Move To A Real Democracy! Fuck Yeah!


 The first time that Bill threatened to pack it in was his panic over the Health Care Bill. Sunshine O'Reilly,  the drip dry patriot, threatened to quit his job, hah...liar, liar...and then last September, he threatened to leave the country if Obama raised his taxes. Someone has to remind Bill of his
 own words. He's not the only one who has threatened to leave America if he didn't get "his" way...Limbaugh said that he would leave America over health care and then again, if Obama was re elected.and.we're still waiting, fat boy...
Depardieu 2 weeks ago...too damn fat, too damn
 drunk to even take a piss with out
assistance....
But where would they go? Where on the world would they find a place as Conservative as they fantasize about, with a strong macho white guy for them both to cream on? In fact, if they really were serious, Vladimir Putin would probably find a place in a rotting high rise in St. Petersburg or Vladivostock to display them as his guests and recipients of the Freedom of Mother Russia. In fact that's what all the really trendy senile, fat and greedy turncoats are doing these days. Putin extended his warm welcome to Gerard Depardieu and granted him instant citizenship because he disagrees with The French Socialist Administrations plan to temporarily raise the tax rats on the very richest. The Hollande plan was rejected by the French Constitutional Commission last week on a technicality, but they will re submit it in the next few weeks. Depardieu for his part, graciously accepted and said he would be happy to be a citizen of a real democracy. Maybe he thinks Putin will introduce him to the members of Pussy Riot. The only thing I can say in Depardieu's defense is that he just plain too incoherent and in the control of his "advisors" who are just waiting until he finally blows himself up. The man is not well and it's a real case of auto destruction at it's butt ugliest!
Then, well, because it's the in thing to do if you're a fat useless brain dead rich fascist, the semi conscious corpulent sex symbol, Bridgette Bardot said she wanted to move to Russia as well today...It's kind of fuzzy as to why, but it has something to do with taxes and some elephants, what ever...I'm sure Vladimir Putin will figure out what to do with her. Perhaps they can do some kind of extension on the Lenin Mausoleum.
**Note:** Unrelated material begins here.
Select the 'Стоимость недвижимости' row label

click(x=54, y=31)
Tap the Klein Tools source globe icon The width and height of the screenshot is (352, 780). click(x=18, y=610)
If they can get Limbaugh,( krikey, the thought of Depardieu and Limbaugh in the same room...my very bowels shudder....) in there as well, they will have to install some kind of high tech ventilation system, but I'm sure they will manage to somehow find the happiness they are seeking so desperately together, somehow or what ever.....
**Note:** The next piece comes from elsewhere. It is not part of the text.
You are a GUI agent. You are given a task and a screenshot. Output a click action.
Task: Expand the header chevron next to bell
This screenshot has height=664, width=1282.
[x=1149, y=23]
Proud New Russian Citizens Brigette Bardot and Gerard Depardieu
the perfect cohost for Ted Nugents next Cable TV show!
"Hey, Brigette, if you'd get your fat ass out of the way, 
I might get a clear shot at this damn elephant...oops,
desole, excuse-moi , Monsieur Depardieu. 
Doesn't look too bad, 
only a flesh wound"
You know, another possible fun guy for this menage a quatre...making it a menage a cinq, would be Teddy Boy Chicken Hawk Nugent, who publicly promised he'd either be dead or in jail if Obama was re elected. Unfortunately, Diaper Boy reneged on both of his promises and he's still gracing us with his odious presence, but he did lose his Cable TV Show. Maybe he can get a new deal in Russia and get Putin to come on and shoot elephants with Brigette Bardot...and as a very special guest star, Sarah Palin! She likes guns. She loves to hunt and hey, she's like already a neighbor of Vlad's...why not get the entire Palin Clan to relocate to Mother Russia? Russia is a very big big place, and there's always room for a few hundred more Palins! Extra bonus, Bristol Palin, although she lost her TV Reality show in the USA, she could actually make it really big on Russian TV...as far as the Russian esthetic goes, she is a real hottie! Anyone up for Dancing With The Czars? Now, that would be entertainment!

1 comment:

bj said...

Now to figure out how to get the Tea Party Members to move to Russia, with it's flat tax of 13%, knowing how they love the flat tax rate idea. Wait! S'prolly still a bit too "Socialist" for the likes of The Tea Party, Rushbo and Fibbin' Willy ... But Mooselini and Brisket can SMELL lower tax rates from their front porch!
btw .... BB in that itsy bitsy teeny weeny polka dot bikini did more to assure my sexual preference for women than anything else back in the early 60's. My, My, MY! ... she was FINE!